Essere testualmente attivi

Essere testualmente attivi

Posted on 10. Jul, 2007 by Rick in Attualità, Cazzeggi, Generale, Rick's World, Spettacolo, Tech, Televisione

writerLa scrittura compulsiva genera un vortice dal quale è difficile uscire. Lo sanno coloro che hanno un diario privato, chi scrive poesie o romanzi (..che magari non verranno mai pubblicati),  e lo sanno tutti quelli che hanno un blog personale. La differenza tra il blog, i romanzi e le poesie è che il blog te lo pubblichi da solo.. No dico, vi sembra poco ?

 

Siamo una comunità di persone “Testualmente attive” con il gusto specifico di raccontare un pò di sè e un pò di tutto il resto a chi si prenderà la pena di leggere.

Le dinamiche “blogghifere” o “blogaiole” sono tante e vanno dall’auto compiacimento, al piacere di rileggersi (che ha un grande effetto liberatorio), all’aumento della propria audience. Ecco allora che compaiono i link, i riferimenti, le citazioni, i banner, le foto di gnocche, i “meme” e tutte quelle sciocchezzuole che impestano, colorano e (spesso) rendono illeggibile un blog. Alla base di tutte queste sovrastrutture c’è sempre la voglia di comunicare, di condividere, di emozionare, di esserci. E’ per questo che ogni blog ha senso, ha una sua piccola autorità.. perchè rappresenta il microcosmo di chi lo scrive.
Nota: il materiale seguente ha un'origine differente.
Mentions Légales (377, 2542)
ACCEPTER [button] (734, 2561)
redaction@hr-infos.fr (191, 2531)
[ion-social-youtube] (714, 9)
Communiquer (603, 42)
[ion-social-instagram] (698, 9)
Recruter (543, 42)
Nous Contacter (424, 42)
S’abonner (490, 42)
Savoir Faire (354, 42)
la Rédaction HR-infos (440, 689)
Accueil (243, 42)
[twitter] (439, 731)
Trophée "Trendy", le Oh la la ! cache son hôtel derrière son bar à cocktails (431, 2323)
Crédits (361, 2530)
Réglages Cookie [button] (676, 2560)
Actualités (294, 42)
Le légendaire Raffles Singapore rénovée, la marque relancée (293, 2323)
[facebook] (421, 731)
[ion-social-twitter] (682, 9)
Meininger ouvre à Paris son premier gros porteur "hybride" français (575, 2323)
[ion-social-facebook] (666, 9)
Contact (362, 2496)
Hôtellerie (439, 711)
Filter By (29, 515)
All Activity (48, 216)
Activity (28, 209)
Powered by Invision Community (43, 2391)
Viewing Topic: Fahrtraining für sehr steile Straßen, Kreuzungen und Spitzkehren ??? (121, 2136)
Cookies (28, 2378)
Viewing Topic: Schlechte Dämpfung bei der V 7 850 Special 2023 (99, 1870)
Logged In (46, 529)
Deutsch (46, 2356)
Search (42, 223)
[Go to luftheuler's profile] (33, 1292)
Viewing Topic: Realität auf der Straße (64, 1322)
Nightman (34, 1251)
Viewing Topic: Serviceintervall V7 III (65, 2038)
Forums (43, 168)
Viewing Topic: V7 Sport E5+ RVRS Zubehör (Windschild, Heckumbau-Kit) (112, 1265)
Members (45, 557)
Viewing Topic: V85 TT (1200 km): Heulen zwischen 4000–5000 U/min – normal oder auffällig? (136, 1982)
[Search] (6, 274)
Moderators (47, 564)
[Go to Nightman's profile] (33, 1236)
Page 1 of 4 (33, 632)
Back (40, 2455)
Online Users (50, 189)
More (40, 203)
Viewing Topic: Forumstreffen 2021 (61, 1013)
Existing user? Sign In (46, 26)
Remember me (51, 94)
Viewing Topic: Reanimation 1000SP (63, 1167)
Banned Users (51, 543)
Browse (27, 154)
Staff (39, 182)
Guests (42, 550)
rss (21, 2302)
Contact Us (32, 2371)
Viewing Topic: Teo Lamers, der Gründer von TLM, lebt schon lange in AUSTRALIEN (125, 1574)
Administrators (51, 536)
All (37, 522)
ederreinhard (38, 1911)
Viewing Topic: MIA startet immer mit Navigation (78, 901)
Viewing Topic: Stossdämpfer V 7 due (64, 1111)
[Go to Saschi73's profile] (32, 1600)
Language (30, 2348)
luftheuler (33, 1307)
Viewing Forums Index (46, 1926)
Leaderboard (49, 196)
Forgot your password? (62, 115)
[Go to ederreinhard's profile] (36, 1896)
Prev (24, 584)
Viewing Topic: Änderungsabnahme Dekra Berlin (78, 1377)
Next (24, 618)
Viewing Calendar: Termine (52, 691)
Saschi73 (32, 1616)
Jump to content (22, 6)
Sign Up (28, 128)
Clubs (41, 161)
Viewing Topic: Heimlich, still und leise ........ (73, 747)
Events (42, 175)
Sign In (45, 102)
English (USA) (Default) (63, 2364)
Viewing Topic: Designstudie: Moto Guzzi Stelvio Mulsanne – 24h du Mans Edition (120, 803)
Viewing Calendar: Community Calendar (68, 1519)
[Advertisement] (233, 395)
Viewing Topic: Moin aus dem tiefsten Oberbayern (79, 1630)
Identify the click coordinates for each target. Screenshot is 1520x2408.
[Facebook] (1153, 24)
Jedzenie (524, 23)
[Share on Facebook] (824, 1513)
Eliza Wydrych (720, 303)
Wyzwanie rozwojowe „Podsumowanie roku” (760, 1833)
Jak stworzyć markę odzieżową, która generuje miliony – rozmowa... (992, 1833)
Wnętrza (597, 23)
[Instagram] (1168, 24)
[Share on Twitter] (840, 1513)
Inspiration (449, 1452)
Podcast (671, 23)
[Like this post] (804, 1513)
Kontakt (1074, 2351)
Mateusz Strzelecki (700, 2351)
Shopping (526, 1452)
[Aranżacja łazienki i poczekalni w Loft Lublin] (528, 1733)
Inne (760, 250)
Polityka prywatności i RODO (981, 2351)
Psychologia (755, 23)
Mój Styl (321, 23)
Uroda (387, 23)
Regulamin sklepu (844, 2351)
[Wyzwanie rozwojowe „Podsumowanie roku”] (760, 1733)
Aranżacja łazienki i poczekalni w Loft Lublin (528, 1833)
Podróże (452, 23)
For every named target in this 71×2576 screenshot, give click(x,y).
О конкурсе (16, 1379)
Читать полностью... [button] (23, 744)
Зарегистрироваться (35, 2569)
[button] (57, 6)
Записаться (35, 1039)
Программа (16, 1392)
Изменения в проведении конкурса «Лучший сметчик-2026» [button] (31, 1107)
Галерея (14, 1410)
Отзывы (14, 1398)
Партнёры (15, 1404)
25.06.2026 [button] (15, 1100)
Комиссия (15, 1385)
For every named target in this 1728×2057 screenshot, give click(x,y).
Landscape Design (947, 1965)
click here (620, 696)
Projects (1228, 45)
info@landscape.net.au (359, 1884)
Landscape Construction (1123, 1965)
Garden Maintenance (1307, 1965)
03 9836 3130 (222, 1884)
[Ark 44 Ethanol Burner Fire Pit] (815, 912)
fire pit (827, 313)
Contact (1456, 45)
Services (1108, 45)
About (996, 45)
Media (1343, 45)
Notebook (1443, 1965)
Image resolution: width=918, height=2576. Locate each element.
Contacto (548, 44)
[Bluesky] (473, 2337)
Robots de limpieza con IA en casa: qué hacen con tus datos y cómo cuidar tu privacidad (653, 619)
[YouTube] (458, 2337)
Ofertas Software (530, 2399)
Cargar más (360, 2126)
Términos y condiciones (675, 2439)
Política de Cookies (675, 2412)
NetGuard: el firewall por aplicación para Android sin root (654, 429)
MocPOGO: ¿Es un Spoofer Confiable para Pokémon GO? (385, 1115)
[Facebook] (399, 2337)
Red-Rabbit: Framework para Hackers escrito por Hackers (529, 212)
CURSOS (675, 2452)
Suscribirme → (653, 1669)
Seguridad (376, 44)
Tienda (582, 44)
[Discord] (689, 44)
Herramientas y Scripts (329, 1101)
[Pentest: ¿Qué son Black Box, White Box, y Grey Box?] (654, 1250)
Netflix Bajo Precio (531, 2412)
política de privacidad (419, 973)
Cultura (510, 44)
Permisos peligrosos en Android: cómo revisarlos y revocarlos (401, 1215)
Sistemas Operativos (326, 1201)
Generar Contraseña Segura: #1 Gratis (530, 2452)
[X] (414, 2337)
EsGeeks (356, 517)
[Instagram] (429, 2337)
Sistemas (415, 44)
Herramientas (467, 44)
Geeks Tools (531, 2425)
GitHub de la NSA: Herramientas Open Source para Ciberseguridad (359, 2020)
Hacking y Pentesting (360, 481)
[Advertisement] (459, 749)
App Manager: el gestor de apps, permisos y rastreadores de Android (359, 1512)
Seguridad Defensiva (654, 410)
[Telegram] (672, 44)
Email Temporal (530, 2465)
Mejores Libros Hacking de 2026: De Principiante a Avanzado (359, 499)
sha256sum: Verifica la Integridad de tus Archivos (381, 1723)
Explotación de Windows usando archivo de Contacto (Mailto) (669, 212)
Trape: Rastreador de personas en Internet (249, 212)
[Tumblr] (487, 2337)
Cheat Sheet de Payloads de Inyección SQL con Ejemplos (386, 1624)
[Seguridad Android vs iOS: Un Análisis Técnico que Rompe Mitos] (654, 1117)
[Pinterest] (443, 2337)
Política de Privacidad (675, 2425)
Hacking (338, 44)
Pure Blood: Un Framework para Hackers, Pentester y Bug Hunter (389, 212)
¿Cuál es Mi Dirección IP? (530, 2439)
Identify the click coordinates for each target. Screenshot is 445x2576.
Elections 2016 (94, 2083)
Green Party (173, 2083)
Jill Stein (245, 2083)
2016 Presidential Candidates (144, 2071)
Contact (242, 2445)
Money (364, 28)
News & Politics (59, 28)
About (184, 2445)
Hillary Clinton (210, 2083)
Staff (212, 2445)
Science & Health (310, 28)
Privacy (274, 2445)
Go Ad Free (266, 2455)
E’ la piccola rivincita di almeno un paio di generazioni che le cose le hanno sempre lette scritte da altri, le hanno sempre sentite confezionate in televisione e sugli altri media, è lo spazio democratico dove è possibile impegnarsi o disimpegnarsi, divertirsi e confrontarsi, essere notizia in quanto essere pensante, affermare e contraddirsi nello spazio di un periodo. La peggiore critica (calunnia) che si possa fare a chi ha un blog personale è dichiarare che gli articoli sono frutto di “copia e incolla” perchè in questo modo si nega il principio stesso dello strumento. Certo, le citazioni sono spesso necessarie, obbligatorie e chiarificatrici ma tutto il divertimento sta proprio nel riversare sulle pagine piccoli stralci di sè, nascosti magari dentro una piccola frase o in una parola sola.

La persona “testualmente attiva” è una moderna gaudente cicala che canta sostanzialmente per sè stessa.. ma se c’è qualcuno che la sta a sentire si diverte di più.